Além disso, esses novos conceitos, de acordo com a Totvs, melhoram a experiência dos consumidores e as compras no varejo. No supermercado do futuro, que já é realidade em muitos países desenvolvidos, o autosserviço inclui passar todos os produtos em um leitor de código de barras. Aqui, eles precisam ser pesados em seguida, para garantir que ninguém está tentando burlar o sistema e levar vários produtos iguais para casa. De acordo com a companhia, essa é uma medida de segurança porque o Brasil ainda é um mercado novo no quesito autoatendimento, um exemplo prático de que toda inovação precisa considerar também a maturidade do público e a realidade de cada país.
Se o espelho do futuro terá vida própria como o da Rainha Má da Branca de Neve, com capacidade para nos dizer se uma roupa caiu bem, ficou apertada ou não combina conosco, ainda não sabemos, mas a Totvs já desenvolve um espelho inteligente que está bem perto disso. Ele reflete a imagem do cliente, mas também funciona como uma tela de computador que exibe informações e imagens sobre a peça que está sendo experimentada, por meio de um microchip fixado em cada tecido.
Dessa forma, assim que a tela identifica que uma determinada camisa, bermuda ou vestido entrou no provador, aparecem dados sobre o produto no lado esquerdo do espelho. Dá para ver um álbum de fotos daquele modelo combinando com outros disponíveis na loja — e solicitá-los para compor um look —, qual o tamanho da roupa (P, M ou G) e pedir por ali mesmo uma maior ou menor, com apenas um toque na tela.
O vendedor logo aparece com outra peça, não havendo necessidade de a pessoa se trocar e sair do provador para ir em busca de algo que sirva melhor nela. Além disso, o espelho apresenta diferentes intensidades de luz (dia de sol, entardecer, noite) para que o cliente veja como fica aquela roupa em ambientes com variação de luminosidade, como um passeio ao ar livre ou uma balada.

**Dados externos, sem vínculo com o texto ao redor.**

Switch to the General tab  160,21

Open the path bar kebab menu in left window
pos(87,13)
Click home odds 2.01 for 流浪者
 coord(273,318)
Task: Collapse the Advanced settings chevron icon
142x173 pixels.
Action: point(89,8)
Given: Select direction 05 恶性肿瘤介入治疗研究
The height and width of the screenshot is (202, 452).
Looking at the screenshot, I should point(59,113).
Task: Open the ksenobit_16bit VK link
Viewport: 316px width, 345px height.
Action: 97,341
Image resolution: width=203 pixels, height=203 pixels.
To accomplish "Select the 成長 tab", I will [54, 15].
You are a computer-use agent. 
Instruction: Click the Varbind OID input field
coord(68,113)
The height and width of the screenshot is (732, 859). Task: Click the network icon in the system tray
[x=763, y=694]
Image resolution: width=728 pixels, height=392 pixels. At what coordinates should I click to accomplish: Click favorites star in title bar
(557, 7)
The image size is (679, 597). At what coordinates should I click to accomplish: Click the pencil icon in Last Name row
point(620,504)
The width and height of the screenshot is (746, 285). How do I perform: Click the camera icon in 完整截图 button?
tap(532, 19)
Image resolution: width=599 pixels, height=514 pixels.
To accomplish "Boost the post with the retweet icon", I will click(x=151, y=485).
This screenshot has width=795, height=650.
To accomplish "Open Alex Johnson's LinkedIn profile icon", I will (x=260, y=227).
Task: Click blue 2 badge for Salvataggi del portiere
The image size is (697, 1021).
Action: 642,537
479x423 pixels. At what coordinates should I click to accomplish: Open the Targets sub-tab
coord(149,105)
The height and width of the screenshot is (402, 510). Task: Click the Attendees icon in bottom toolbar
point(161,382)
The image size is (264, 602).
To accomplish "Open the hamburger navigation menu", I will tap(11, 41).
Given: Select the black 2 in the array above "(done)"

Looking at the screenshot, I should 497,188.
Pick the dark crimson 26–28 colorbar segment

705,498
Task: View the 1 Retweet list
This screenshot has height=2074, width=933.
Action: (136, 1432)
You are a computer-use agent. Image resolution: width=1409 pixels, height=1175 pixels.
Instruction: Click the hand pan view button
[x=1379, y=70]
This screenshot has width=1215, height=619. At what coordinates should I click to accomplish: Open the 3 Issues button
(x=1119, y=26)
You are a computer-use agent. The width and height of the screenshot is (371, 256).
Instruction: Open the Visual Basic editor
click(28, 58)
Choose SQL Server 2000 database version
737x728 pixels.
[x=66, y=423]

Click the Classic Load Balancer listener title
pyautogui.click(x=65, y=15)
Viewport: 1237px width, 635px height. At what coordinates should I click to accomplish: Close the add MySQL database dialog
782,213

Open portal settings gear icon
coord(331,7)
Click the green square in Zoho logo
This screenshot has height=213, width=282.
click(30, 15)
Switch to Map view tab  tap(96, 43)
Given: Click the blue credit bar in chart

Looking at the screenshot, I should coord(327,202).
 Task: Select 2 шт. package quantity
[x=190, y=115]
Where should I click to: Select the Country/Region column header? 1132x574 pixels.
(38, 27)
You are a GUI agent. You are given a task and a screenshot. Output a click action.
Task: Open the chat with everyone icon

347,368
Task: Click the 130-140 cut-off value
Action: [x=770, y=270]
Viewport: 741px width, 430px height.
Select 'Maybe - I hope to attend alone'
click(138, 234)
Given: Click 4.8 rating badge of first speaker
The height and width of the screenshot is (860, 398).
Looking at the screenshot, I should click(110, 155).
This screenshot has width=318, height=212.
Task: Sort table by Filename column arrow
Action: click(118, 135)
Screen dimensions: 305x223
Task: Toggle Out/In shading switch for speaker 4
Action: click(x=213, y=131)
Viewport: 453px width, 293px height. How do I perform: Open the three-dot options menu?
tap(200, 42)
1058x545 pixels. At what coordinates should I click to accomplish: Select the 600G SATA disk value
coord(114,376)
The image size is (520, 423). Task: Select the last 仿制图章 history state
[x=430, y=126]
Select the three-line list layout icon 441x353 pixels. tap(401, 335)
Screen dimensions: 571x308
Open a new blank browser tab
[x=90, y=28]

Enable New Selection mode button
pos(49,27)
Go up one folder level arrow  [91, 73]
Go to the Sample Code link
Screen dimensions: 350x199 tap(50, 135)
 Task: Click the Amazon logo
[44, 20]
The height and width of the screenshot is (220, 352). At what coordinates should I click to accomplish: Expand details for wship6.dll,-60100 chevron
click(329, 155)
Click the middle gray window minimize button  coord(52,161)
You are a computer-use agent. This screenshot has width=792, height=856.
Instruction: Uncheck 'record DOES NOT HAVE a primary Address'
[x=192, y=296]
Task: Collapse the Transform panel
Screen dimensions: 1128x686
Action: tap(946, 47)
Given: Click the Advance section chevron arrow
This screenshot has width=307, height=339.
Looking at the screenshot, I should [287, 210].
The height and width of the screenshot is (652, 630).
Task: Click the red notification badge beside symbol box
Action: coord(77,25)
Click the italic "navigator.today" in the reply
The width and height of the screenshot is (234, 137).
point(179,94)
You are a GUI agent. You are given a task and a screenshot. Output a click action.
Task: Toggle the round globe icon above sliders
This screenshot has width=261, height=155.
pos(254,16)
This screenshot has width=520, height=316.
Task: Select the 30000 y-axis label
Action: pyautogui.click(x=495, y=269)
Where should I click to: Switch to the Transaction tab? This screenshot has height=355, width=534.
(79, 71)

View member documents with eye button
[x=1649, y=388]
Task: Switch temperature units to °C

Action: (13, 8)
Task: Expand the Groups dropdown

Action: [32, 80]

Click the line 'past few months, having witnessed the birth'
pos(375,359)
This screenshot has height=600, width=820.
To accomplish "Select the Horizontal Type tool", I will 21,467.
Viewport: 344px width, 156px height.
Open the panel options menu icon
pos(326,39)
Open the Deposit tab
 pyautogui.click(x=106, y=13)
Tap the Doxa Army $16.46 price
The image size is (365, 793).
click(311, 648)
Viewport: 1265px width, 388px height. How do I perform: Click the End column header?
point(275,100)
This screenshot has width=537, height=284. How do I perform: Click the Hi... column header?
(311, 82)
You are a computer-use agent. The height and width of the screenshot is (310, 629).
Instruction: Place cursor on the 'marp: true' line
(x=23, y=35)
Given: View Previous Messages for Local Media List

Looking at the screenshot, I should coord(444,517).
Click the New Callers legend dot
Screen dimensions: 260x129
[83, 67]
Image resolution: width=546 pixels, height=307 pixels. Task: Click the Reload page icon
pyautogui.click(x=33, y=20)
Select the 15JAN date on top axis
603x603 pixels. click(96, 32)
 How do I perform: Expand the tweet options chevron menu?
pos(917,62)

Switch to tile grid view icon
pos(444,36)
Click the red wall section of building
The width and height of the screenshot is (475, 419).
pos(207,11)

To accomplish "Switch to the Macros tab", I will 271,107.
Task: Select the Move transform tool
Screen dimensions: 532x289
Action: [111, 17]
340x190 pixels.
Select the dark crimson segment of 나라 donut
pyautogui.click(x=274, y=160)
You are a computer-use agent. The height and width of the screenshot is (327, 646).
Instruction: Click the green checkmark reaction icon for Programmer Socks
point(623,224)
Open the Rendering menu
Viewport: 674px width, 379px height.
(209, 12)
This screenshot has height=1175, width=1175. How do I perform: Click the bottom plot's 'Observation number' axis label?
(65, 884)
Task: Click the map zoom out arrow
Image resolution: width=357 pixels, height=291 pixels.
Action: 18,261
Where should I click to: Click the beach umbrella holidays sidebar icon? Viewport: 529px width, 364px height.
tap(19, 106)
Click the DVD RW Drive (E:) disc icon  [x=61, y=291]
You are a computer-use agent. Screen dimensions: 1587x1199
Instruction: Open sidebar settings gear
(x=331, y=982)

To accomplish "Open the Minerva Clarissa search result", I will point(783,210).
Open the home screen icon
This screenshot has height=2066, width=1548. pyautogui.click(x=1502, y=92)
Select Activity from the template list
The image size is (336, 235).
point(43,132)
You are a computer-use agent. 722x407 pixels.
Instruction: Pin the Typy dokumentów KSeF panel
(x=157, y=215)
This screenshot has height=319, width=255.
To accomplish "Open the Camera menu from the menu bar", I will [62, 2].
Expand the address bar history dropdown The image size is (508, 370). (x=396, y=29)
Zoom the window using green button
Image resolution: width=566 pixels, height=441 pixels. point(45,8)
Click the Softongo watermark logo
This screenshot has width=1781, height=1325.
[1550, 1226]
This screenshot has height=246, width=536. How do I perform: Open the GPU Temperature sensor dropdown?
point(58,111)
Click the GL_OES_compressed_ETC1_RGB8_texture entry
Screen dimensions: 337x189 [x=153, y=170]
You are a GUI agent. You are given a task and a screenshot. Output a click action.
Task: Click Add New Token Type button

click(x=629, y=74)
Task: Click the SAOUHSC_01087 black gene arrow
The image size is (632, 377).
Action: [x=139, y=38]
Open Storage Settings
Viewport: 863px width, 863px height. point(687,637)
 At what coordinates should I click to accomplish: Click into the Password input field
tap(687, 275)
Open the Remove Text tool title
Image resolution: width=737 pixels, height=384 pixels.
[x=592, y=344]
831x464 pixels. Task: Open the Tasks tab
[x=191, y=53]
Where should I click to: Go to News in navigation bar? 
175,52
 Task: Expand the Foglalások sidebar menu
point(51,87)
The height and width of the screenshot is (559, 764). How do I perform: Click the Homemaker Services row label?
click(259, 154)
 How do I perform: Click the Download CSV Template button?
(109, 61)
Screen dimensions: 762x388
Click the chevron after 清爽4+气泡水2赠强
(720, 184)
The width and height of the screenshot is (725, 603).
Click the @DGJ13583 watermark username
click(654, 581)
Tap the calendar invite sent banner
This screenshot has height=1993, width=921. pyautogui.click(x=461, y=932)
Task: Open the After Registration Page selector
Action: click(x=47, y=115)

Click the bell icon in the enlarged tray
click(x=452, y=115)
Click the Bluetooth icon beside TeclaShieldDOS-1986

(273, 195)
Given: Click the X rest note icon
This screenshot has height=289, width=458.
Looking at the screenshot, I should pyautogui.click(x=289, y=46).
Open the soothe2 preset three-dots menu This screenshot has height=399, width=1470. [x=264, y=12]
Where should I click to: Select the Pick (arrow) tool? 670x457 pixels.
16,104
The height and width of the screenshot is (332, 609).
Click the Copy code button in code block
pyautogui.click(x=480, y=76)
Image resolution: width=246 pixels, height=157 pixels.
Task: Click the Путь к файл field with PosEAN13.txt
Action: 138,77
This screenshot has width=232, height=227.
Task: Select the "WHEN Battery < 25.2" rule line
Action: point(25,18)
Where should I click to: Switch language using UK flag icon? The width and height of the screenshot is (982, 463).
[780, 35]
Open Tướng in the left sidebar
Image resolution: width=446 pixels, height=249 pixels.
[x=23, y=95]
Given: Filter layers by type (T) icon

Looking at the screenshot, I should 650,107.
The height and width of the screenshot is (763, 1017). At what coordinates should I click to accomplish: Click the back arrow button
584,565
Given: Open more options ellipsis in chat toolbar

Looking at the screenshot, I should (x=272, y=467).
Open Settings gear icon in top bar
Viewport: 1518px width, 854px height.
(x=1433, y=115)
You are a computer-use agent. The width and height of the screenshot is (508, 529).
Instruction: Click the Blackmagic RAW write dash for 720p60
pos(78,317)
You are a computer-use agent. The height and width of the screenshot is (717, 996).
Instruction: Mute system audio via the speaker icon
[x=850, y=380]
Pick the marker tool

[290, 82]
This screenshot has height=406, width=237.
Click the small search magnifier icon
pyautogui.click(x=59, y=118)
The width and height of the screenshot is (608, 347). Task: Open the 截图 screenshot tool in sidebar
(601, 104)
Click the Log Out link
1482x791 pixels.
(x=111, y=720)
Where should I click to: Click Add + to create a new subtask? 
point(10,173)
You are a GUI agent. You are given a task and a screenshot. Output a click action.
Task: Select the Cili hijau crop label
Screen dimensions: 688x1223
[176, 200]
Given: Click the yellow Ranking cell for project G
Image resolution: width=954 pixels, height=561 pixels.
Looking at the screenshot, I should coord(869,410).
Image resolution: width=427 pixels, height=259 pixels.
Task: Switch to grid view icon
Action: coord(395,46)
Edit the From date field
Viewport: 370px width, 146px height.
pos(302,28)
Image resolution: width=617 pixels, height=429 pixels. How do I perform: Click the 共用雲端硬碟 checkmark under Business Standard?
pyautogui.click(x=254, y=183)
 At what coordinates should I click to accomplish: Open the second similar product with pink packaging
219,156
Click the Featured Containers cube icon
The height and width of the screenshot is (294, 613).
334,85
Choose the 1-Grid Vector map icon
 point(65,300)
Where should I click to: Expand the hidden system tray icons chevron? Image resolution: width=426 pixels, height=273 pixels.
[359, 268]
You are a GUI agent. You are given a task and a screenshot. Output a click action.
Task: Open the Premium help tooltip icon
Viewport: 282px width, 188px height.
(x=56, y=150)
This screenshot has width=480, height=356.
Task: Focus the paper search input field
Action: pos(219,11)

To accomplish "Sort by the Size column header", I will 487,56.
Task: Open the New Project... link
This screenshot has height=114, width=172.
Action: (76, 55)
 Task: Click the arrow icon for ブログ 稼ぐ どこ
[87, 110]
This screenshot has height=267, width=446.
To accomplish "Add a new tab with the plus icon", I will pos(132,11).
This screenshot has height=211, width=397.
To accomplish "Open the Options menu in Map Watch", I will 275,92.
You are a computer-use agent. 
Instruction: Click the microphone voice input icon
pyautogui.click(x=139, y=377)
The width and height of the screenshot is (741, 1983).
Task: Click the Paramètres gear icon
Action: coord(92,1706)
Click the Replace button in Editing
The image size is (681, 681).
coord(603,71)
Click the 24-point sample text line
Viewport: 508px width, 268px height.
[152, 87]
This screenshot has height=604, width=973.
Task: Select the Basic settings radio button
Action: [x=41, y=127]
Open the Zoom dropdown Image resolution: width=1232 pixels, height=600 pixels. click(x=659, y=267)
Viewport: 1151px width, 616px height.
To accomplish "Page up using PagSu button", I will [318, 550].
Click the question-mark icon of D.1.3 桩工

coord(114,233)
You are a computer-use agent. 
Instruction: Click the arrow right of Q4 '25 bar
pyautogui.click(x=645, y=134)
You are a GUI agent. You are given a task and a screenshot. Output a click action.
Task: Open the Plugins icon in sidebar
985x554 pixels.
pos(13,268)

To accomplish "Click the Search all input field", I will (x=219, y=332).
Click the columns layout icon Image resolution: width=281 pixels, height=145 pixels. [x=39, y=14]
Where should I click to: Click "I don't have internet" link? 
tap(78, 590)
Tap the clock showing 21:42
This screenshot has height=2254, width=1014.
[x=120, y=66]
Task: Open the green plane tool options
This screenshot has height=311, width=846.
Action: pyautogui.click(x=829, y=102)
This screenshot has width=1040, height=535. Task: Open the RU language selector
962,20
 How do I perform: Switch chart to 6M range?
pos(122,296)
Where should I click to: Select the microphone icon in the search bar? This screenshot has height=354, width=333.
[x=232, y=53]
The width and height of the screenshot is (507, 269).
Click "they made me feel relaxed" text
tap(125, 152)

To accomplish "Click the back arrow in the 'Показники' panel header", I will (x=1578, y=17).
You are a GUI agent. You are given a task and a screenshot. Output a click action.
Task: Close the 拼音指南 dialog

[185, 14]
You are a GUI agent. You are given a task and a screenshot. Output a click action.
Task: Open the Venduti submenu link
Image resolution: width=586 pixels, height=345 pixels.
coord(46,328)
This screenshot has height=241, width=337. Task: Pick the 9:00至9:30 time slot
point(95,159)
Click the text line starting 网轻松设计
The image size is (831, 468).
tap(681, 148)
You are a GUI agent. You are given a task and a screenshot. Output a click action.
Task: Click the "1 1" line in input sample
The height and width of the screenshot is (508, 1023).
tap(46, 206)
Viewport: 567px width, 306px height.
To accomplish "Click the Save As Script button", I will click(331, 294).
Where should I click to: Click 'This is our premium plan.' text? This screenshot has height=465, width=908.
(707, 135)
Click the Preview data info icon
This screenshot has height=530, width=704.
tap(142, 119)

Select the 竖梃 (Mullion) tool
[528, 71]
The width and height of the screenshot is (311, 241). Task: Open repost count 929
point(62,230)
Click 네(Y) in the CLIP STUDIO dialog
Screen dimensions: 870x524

Esse novo conceito é chamado de “varejo sem atritos”, pois o consumidor não precisa esperar quando chega na loja nem enfrentar fila para pagar. Com toda essa informatização, também é possível saber quantas peças entraram no provador em certo período e quais não foram compradas. Segundo a Totvs, o objetivo é aprimorar tanto a experiência do consumidor quanto a gestão do varejista, com soluções integradas de comércio eletrônico e benefícios como programas de fidelidade.